WORK INSTRUCTIONS: Below are some records. Copy every line in them that holds "computer".

SUPPLIED MATERIAL:
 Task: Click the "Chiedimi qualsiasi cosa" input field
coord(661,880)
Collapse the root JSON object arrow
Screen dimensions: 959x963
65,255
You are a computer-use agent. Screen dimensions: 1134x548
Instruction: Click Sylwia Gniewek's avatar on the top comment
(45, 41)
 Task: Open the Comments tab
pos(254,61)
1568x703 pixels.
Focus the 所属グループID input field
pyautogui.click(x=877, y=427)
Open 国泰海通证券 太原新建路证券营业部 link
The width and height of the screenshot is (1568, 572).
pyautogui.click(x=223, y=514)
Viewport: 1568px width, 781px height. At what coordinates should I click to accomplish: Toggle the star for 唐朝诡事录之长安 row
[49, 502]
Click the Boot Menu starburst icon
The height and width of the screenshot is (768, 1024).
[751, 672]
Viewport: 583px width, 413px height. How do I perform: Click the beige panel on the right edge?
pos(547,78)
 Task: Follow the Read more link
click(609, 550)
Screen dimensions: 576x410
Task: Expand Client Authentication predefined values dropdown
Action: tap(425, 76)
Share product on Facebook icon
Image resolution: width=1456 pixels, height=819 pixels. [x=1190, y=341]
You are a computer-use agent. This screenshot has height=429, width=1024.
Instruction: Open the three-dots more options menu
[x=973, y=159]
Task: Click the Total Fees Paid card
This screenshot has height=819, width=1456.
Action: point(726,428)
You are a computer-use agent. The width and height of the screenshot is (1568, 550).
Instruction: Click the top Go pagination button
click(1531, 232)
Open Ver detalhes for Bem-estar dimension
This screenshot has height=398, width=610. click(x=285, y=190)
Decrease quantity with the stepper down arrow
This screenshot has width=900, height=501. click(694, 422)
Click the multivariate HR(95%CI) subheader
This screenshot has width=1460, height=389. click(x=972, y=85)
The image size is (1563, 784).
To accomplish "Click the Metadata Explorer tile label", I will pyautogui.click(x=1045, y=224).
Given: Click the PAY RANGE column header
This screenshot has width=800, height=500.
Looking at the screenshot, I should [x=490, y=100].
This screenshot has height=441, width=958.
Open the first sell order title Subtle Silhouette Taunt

YOUR RESPONSE:
You are a computer-use agent. Screen dimensions: 1134x548
You are a computer-use agent. This screenshot has height=429, width=1024.
You are a computer-use agent. The width and height of the screenshot is (1568, 550).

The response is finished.